*Exercise objective*
Across the records, find how many lines include the string "agent" and answer with only the figure.

Saved entries:
---

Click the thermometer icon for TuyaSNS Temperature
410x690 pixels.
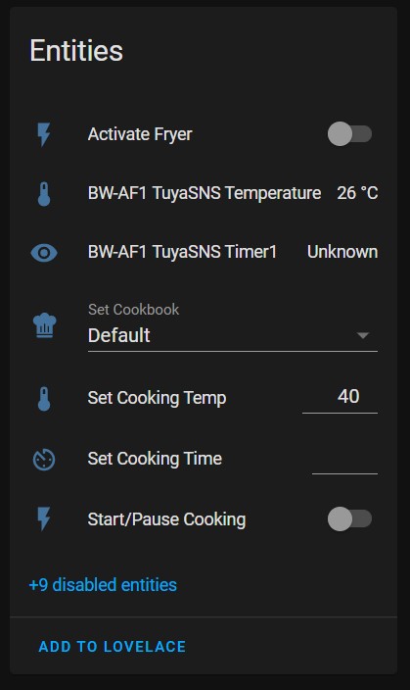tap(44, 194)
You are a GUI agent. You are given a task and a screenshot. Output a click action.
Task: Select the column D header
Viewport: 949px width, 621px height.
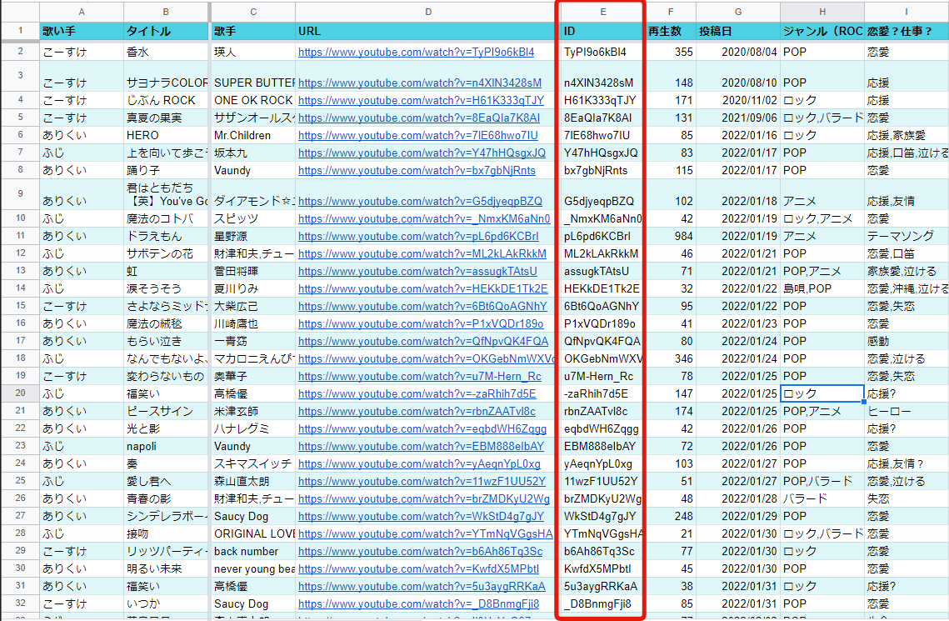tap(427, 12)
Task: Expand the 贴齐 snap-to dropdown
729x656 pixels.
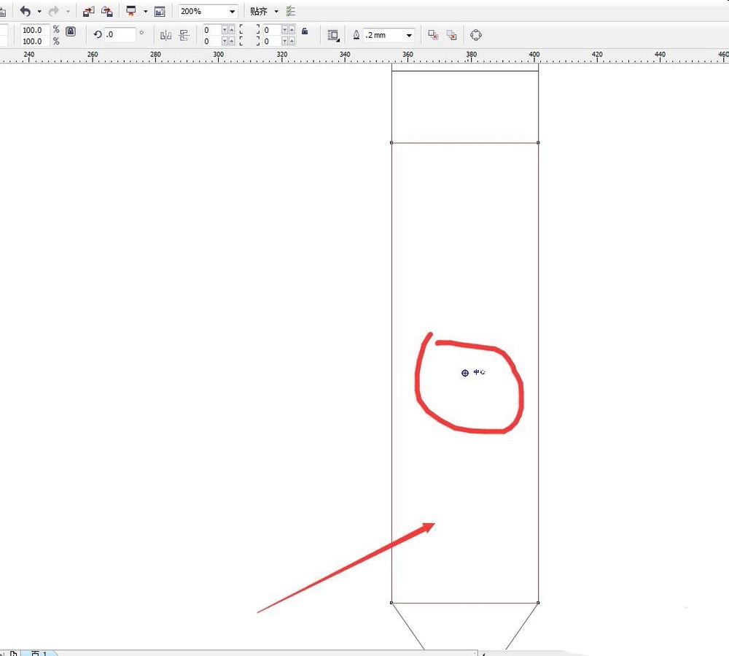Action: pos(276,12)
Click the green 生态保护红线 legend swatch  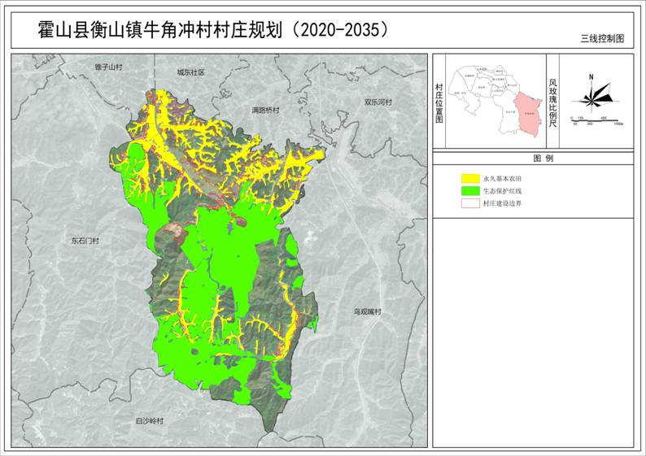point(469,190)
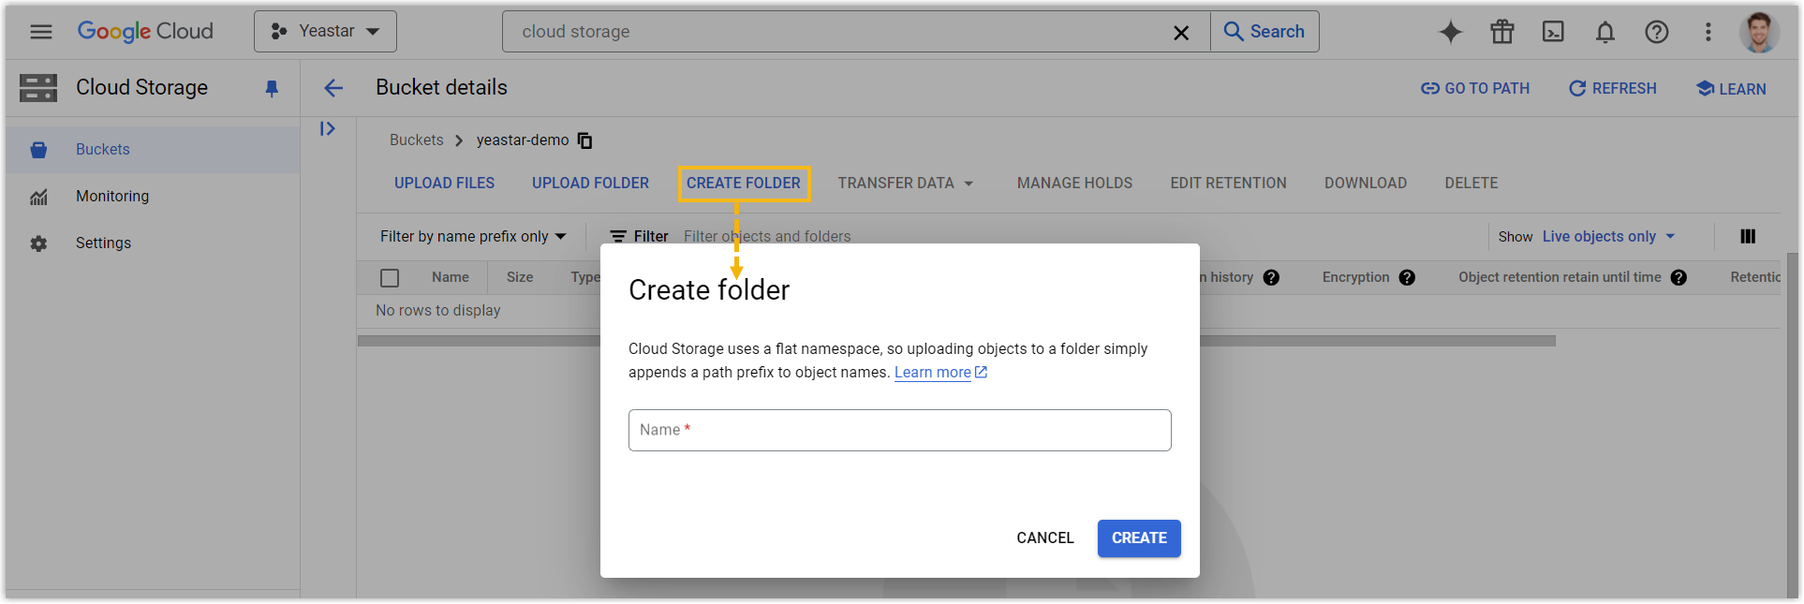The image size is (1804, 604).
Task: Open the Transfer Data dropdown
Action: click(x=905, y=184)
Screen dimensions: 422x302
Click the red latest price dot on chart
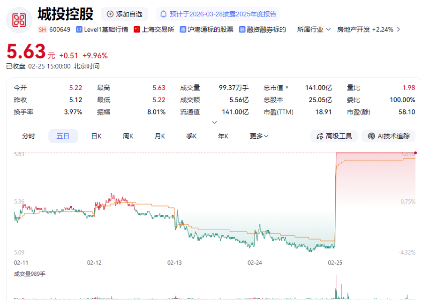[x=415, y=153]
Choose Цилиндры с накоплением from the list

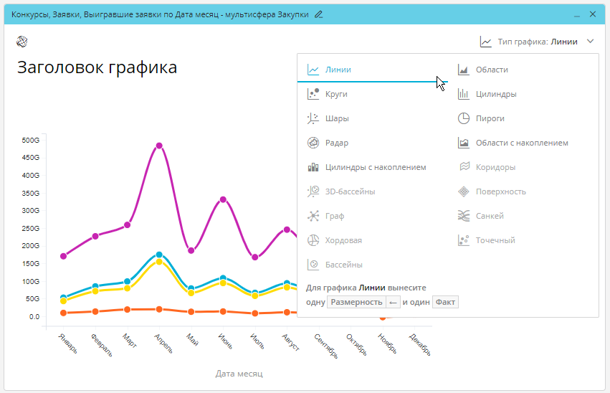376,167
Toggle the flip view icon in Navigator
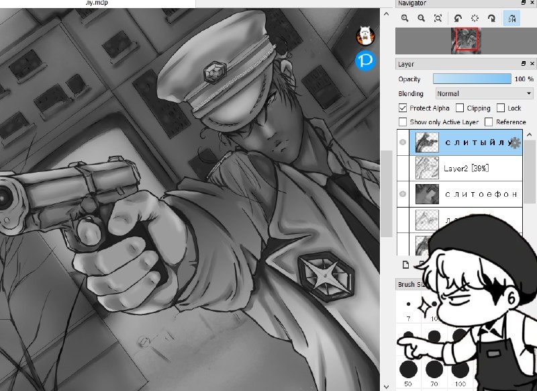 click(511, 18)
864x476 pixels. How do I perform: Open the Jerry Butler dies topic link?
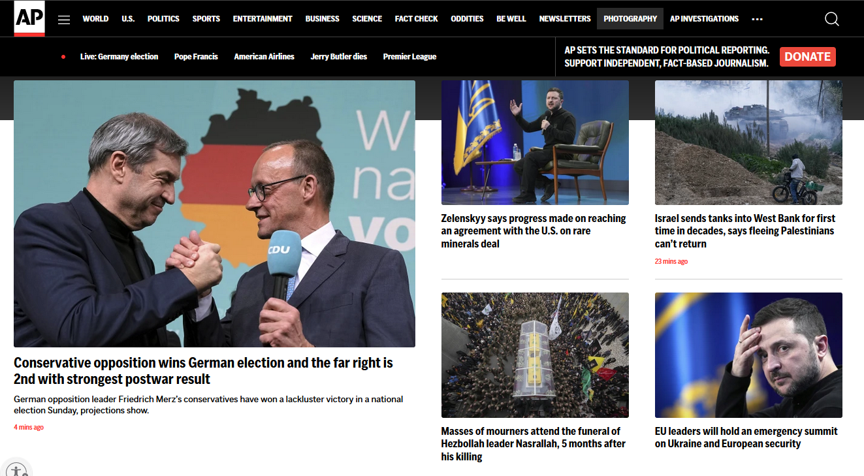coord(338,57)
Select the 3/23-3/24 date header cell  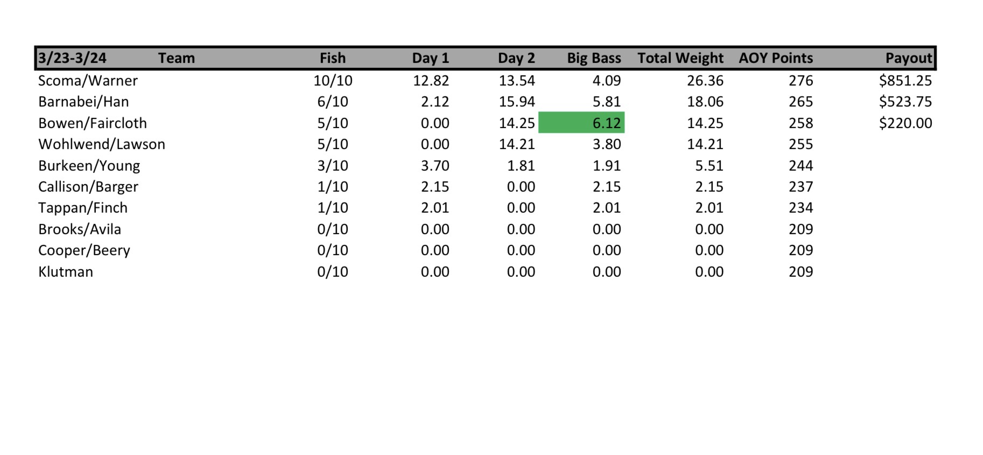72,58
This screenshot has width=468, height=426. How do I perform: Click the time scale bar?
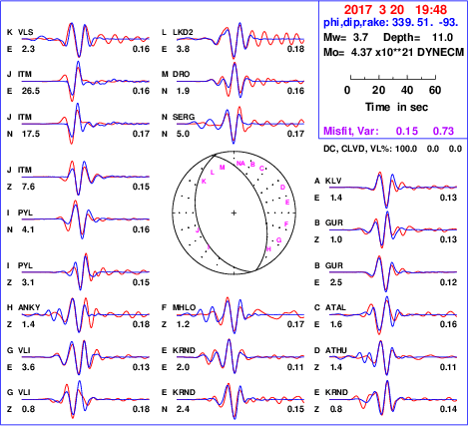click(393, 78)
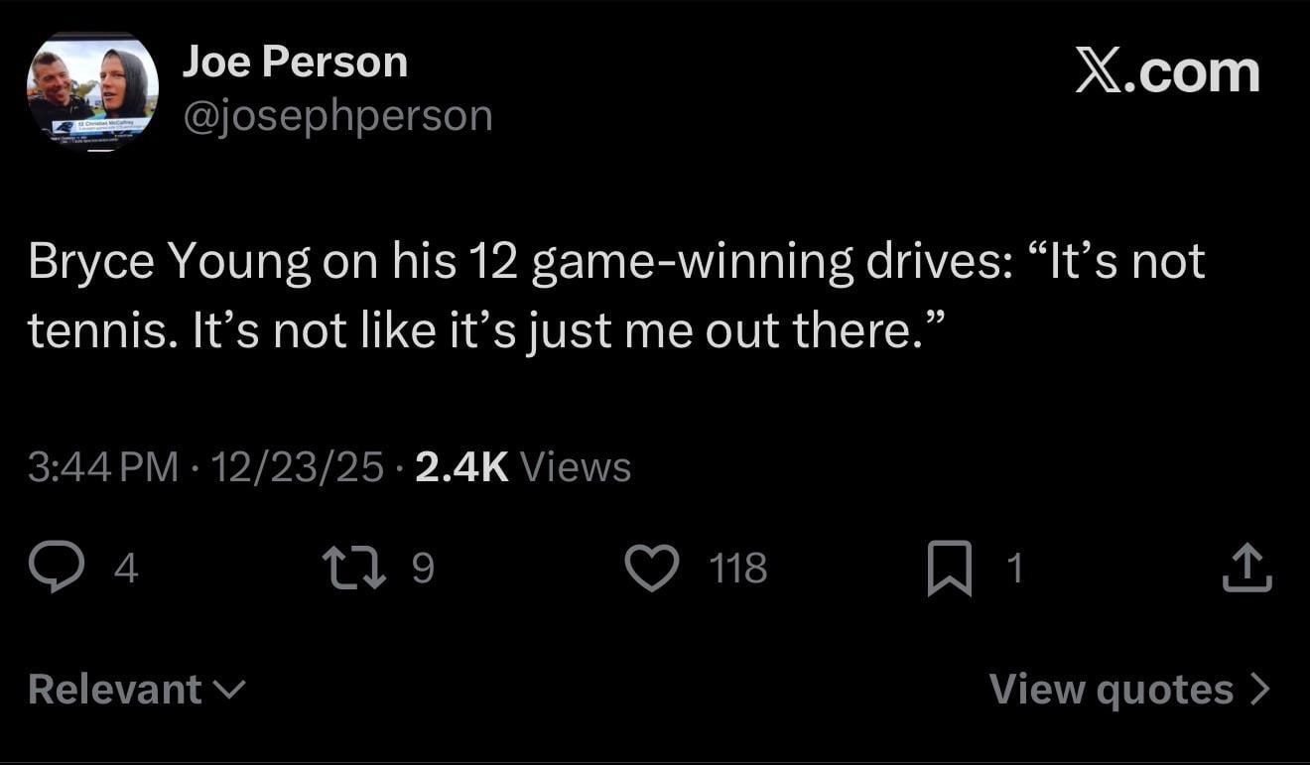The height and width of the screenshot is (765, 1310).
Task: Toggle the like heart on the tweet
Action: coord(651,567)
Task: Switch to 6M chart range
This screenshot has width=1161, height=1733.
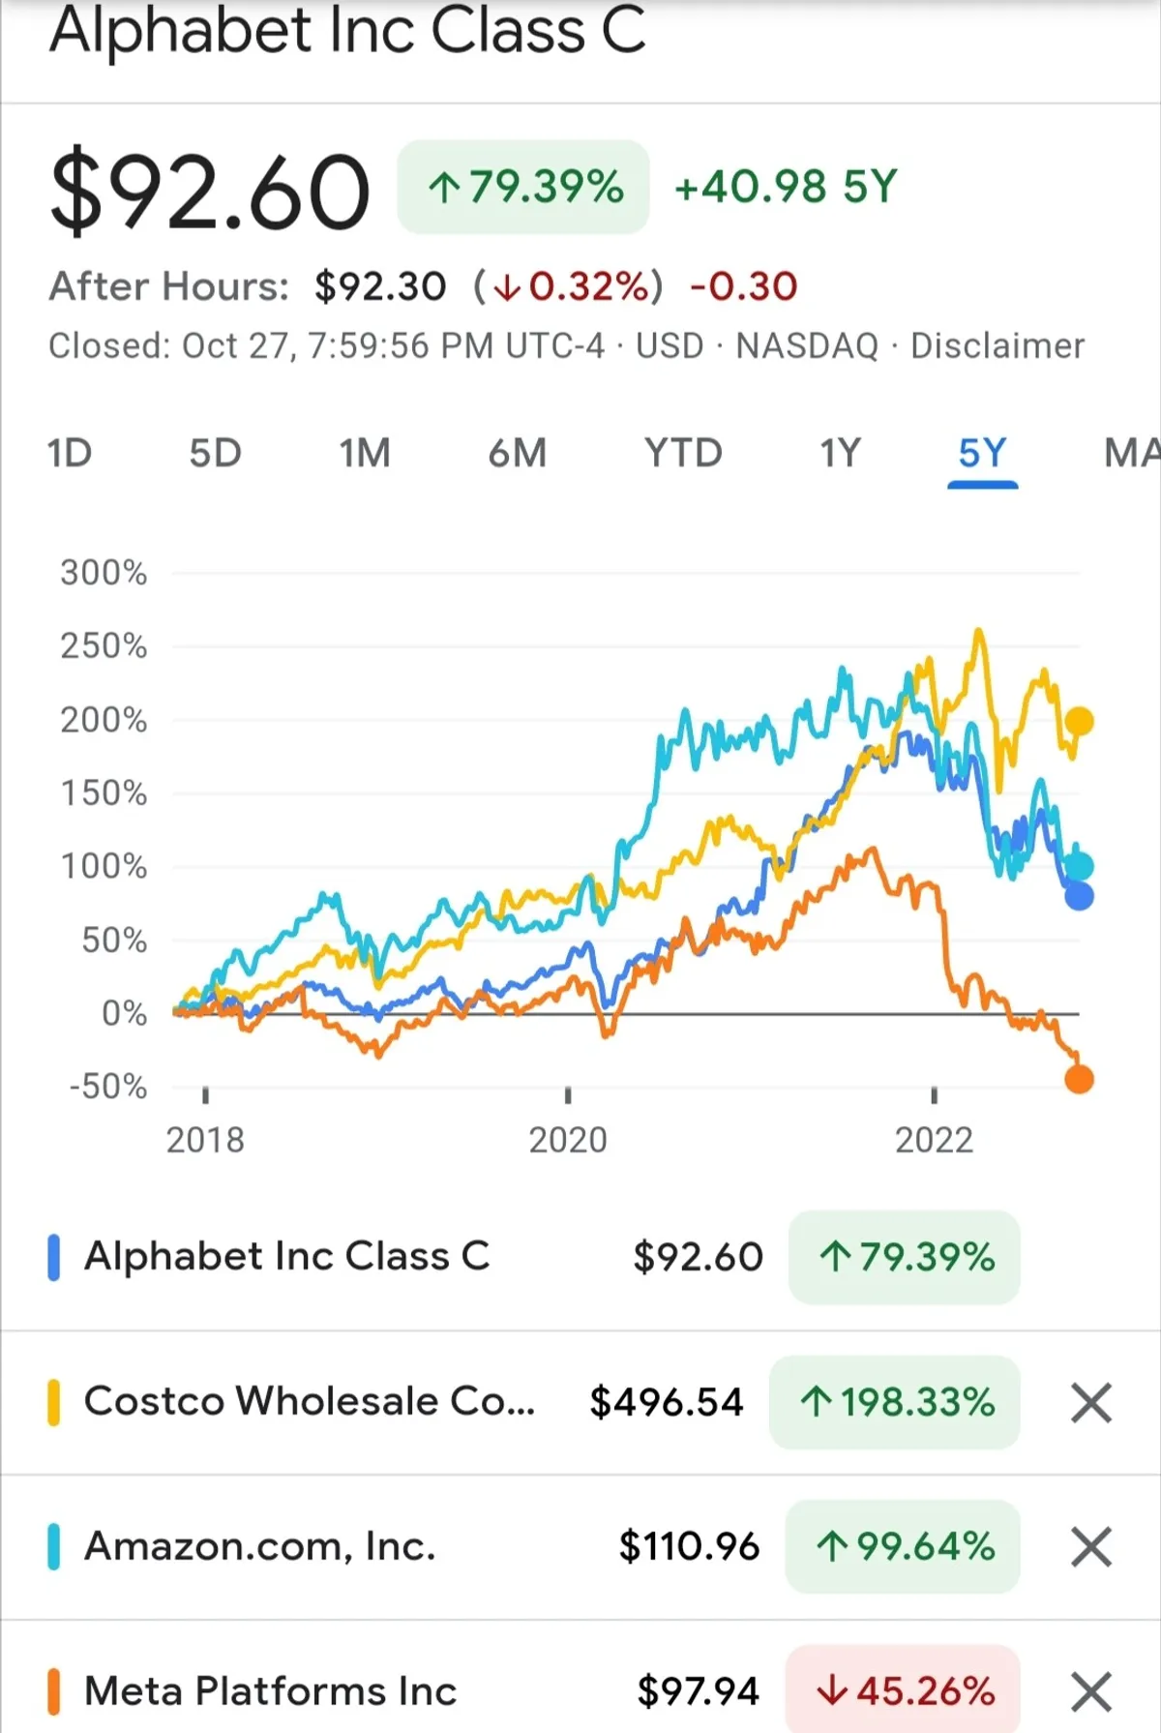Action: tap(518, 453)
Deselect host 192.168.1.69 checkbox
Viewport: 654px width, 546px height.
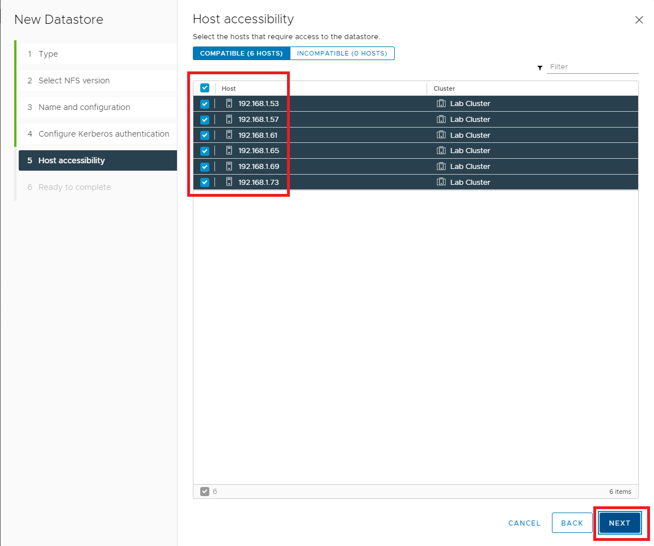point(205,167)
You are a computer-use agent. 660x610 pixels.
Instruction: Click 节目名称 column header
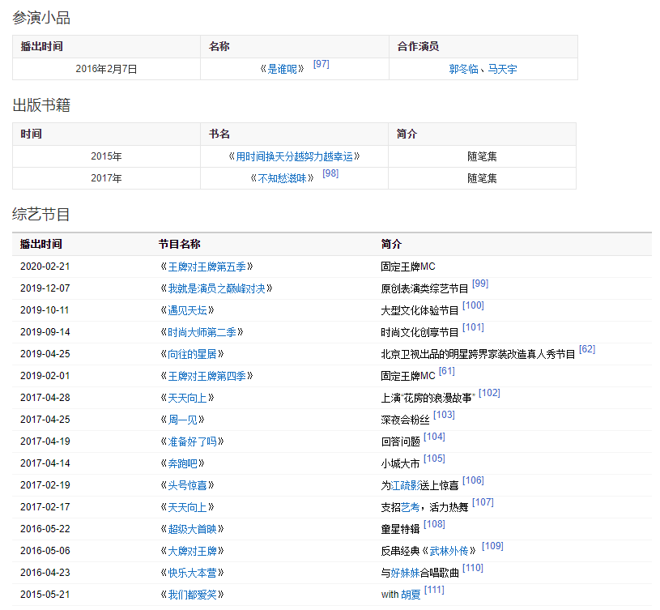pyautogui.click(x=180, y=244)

---

*Problem solution*
2